What is expected: Pictures don't belong in the copy; print all the records exactly.

Stored data:
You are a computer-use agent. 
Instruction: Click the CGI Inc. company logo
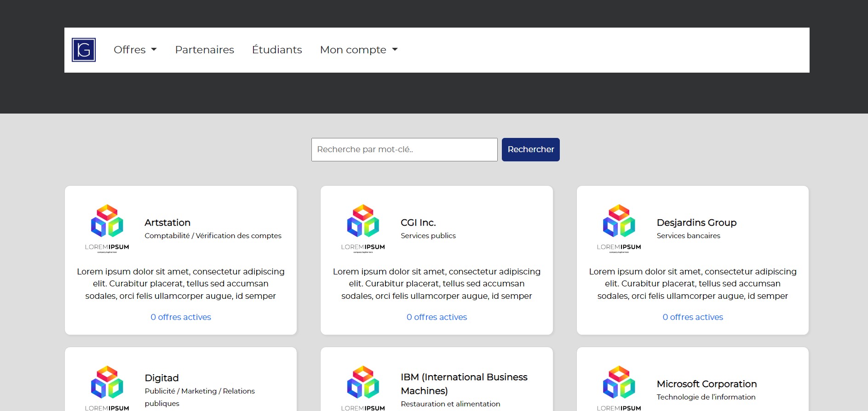tap(363, 228)
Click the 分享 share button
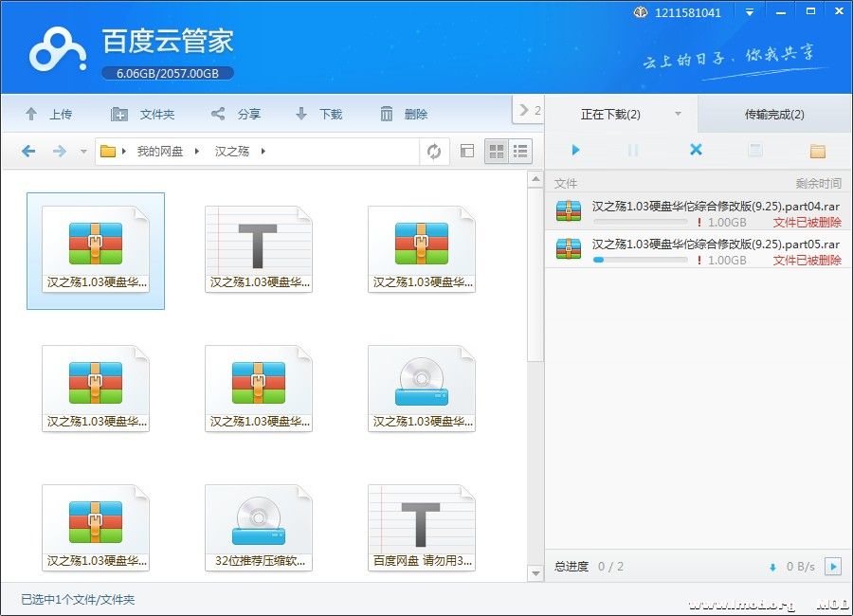Screen dimensions: 853x616 point(236,115)
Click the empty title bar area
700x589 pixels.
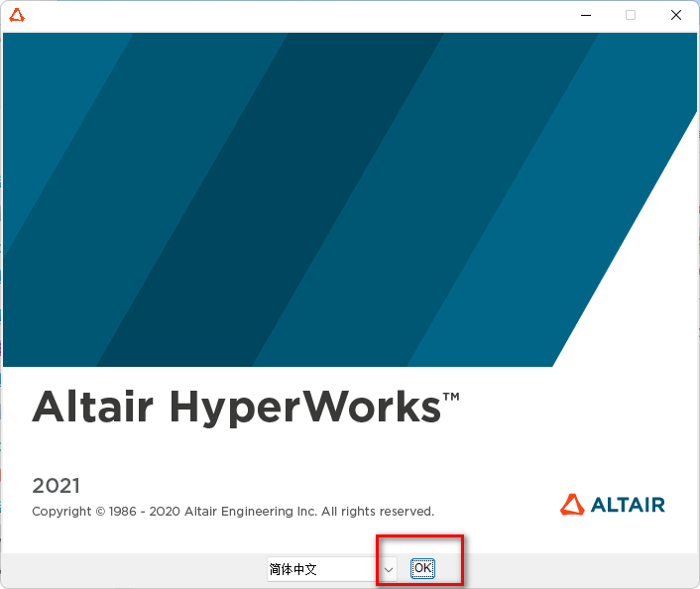click(x=297, y=15)
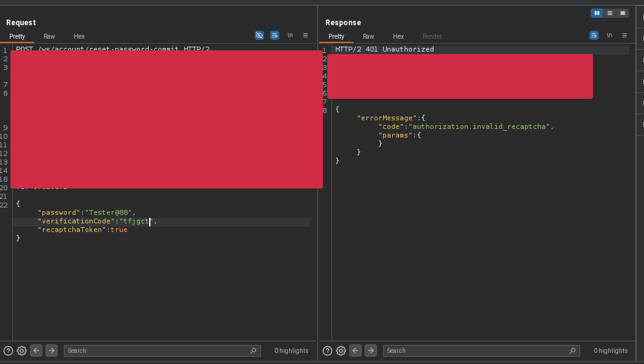Screen dimensions: 644x364
Task: Show non-printable characters in Response panel
Action: point(609,36)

Written answer:
You are a computer-use agent. 
Instruction: Click the CGI Inc. company logo
tap(363, 228)
Click the 分享 share button
Screen dimensions: 853x616 point(236,115)
Click the empty title bar area
700x589 pixels.
click(x=297, y=15)
Screen dimensions: 644x364
Task: Show non-printable characters in Response panel
Action: point(609,36)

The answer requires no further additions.